Jamie Dimon recently got this one correct at least in the loan context, but it applies to many derivatives as well. If you don’t underwrite these derivatives, they produce tremendous short-term fictional income and longer-term real losses. That is the fundamental agency problem because the officers are still paid overwhelmingly on the basis of short-term results so it’s a sure thing mathematically that if you buy these really bad assets it will report a record income in the short-term and that record reported income will lead to extraordinary bonuses. You can walk away wealthy – this is the meaning of the title of Akerloff and Romer’s famous article in 1993 “Looting: The Economic Underworld Of Bankruptcy For Profits[i].” The firm crashes but the officers walk away wealthy having looted the place – alas Merrill Lynch for example.
TS: And this is, you think, like control fraud?
WB: This is control fraud. Systemically dangerous institutions together with subsidies completely distort competition. You make markets dramatically inefficient and you encourage the officers to engage in gambling. The gambling is going to cause destruction ultimately, of many financial institutions.
That’s the good news. My view is that control frauds can do something far worse. They can hyper inflate bubbles which cause really bad financial crises, recessions or depressions.
TS: And you are saying instead of gambling on it, it is a sure thing because they have the insurance backing, the taxpayer backing?
WB: No the implicit subsidy means that you can borrow more cheaply. Too big to fail really means, operationally, the institution doesn’t fail but when it does fail, we bail out general creditors and even sometimes subordinated debt and even sometimes equity. But mostly we bail out general creditors. That means since general creditors are implicitly protected against loss by the federal government, such institutions can borrow more cheaply. And that gives them a competitive advantage. As I said earlier, that competitive advantage distorts competition and is the written equivalent of bringing a gun to a knife fight. All the wonderful stuff about efficient markets and such dies at that point.
The second point is that the bail outs produce what neoclassical economists fixate on, which is moral hazard. There is gambling of course, when traders take excessive risk. If they win really big they will do very well but if they do poorly they may cause $50billion in losses. But they walk away from the losses and maybe pay a hundred thousand dollars. The risk is asymmetric. Conventional economists focus on this asymmetric risk and call it gambling. I am saying, “well no”, because that’s an inferior option typically. Why gamble when you have a sure thing? Economists like Akerloff and Romer write about fraud being the sure thing. Virtually nobody cites Akerloff and Romer’s paper ignoring the possibility of fraud. Conventional economists focus entirely on gambling and that doesn’t comport with the facts. Gambling assumes massively irrational behavior on the part of the officers. If you are willing to believe traders would be willing to gamble and destroy the entire firm then why should you not be willing to believe traders will choose to commit fraud, a sure bet to winning big, especially if they can get away with it. The fact traders can get away with fraud is what has really changed in the modern era– that’s the de-facto decriminalization of fraud.

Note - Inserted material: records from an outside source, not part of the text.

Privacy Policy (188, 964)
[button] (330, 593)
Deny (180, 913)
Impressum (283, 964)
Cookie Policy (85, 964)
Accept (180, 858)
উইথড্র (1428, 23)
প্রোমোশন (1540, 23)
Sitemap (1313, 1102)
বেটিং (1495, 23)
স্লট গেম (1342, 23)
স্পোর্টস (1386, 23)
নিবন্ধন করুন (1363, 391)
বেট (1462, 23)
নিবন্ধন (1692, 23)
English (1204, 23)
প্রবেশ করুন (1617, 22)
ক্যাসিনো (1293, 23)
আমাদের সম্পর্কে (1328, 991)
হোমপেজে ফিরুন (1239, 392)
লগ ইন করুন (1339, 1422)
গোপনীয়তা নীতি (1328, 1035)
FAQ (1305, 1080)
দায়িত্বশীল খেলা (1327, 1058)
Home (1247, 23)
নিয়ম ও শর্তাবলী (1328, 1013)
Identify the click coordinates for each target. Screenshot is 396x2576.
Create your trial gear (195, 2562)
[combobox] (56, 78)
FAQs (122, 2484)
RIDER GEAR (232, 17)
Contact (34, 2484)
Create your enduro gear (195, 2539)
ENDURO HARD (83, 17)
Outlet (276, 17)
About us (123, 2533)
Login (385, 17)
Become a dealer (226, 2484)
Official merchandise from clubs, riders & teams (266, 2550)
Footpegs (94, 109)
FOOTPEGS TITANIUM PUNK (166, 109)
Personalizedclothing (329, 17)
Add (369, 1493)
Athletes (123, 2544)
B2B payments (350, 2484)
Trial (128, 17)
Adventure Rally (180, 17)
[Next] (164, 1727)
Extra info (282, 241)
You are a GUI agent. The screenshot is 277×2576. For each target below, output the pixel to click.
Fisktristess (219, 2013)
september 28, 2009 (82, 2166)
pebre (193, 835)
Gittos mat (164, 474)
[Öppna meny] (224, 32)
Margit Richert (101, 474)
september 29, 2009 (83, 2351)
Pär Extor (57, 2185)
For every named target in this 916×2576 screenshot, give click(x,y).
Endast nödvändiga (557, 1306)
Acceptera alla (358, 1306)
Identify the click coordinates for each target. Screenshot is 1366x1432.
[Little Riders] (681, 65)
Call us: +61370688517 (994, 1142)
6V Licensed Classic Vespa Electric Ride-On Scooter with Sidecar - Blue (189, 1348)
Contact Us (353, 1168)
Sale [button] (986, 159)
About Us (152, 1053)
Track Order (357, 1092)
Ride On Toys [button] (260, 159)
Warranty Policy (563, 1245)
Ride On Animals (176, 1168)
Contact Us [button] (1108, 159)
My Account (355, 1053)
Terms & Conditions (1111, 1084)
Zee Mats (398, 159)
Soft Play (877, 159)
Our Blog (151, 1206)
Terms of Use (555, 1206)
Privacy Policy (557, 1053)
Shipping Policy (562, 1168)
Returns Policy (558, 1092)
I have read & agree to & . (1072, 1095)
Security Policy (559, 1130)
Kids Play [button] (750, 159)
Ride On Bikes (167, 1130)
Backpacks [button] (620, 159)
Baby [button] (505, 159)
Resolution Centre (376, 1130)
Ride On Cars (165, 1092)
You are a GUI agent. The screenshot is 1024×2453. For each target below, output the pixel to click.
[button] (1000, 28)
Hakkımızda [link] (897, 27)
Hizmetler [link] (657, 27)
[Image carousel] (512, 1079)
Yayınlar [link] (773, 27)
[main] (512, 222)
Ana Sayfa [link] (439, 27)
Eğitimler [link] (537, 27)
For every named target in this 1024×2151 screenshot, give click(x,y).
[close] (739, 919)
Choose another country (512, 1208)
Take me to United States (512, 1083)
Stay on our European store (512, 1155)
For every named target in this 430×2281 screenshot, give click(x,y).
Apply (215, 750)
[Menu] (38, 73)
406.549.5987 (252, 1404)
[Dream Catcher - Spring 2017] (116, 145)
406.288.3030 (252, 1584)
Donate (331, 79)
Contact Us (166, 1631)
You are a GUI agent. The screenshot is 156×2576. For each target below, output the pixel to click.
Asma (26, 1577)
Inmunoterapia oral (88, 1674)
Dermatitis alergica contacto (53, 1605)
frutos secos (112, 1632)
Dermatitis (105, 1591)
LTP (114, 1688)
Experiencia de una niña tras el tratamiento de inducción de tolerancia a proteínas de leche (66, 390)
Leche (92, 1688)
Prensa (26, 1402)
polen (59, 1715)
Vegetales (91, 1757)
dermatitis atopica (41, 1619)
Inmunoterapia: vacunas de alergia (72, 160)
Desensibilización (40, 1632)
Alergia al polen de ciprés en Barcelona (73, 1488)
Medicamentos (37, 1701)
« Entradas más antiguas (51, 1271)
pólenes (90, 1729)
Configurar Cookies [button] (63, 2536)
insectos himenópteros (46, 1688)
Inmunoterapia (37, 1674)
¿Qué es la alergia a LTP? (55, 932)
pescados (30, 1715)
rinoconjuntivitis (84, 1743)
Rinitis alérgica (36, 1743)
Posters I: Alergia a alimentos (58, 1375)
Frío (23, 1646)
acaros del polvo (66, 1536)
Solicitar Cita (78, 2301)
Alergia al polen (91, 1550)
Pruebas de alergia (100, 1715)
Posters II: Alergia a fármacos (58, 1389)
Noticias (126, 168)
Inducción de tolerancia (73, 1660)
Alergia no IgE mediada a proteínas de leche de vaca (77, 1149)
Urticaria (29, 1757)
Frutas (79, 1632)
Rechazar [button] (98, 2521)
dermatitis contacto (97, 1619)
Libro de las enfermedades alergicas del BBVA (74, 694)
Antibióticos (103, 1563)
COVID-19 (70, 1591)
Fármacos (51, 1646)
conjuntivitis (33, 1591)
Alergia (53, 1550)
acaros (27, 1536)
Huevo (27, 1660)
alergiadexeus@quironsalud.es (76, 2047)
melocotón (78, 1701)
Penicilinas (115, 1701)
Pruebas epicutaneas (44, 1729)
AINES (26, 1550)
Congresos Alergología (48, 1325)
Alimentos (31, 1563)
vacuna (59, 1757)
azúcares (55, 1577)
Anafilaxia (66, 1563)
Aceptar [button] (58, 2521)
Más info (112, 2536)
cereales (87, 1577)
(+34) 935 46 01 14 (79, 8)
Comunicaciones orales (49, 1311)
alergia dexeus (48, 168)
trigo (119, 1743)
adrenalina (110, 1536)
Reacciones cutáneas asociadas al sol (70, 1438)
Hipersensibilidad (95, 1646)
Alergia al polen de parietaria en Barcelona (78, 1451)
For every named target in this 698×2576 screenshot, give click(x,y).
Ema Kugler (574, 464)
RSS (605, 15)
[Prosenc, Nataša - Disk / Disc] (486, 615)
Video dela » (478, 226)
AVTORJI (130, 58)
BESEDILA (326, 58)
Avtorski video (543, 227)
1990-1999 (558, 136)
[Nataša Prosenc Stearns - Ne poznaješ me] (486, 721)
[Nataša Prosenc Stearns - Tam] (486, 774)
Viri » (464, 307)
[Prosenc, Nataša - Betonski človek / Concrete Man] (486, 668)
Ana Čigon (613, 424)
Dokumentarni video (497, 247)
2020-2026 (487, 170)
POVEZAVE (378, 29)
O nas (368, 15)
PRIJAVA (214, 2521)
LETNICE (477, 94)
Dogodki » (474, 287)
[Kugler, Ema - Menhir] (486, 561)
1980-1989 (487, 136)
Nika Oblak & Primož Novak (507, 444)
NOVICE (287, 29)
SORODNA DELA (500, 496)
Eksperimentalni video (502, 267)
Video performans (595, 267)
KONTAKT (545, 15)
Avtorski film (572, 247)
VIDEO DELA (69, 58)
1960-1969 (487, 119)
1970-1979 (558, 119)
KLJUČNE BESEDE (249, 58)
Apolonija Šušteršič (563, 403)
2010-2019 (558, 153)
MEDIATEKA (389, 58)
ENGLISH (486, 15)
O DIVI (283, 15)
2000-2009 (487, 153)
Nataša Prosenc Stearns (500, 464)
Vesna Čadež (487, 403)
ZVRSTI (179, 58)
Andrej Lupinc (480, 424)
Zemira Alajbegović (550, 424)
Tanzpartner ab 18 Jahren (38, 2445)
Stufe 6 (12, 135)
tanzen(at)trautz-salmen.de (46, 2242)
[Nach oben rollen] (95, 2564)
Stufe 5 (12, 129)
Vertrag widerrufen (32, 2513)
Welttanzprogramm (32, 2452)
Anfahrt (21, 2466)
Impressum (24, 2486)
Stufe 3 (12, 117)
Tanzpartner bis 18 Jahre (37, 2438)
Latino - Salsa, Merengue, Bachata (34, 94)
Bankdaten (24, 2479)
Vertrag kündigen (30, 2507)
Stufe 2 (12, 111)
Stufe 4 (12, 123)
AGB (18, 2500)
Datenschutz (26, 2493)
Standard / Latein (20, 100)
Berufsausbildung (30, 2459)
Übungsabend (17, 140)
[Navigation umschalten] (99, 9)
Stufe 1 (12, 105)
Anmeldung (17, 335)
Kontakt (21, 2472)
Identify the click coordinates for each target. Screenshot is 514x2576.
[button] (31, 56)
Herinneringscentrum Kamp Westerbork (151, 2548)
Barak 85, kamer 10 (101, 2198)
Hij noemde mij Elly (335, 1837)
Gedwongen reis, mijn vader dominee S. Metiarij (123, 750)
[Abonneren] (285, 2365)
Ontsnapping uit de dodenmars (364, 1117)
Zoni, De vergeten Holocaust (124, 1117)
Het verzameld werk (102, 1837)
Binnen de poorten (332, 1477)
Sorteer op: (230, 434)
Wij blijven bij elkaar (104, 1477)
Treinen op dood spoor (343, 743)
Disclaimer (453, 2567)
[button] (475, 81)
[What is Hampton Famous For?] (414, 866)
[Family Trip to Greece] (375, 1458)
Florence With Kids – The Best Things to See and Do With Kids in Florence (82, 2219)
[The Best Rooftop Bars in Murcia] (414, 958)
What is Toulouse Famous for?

TS: Because of Dodd-Frank and the higher capital requirements of Basel lll, the banks seem to be adjusting to a new business model. Do you see the financial sector shrinking in terms of their cumulative earnings as a percentage of national GDP, perhaps back to the early 1980’s level?
WB: No, it would be very good if they shrank the efficiency conditions for a middle-man. Investment banking is a middle-man enterprise after all. Finance is supposed to be lean and mean and not to have enormous profits. It is simply supposed to serve the real economy. In fact the financial sector has become parasitical in the real economy. It takes vastly too much wealth.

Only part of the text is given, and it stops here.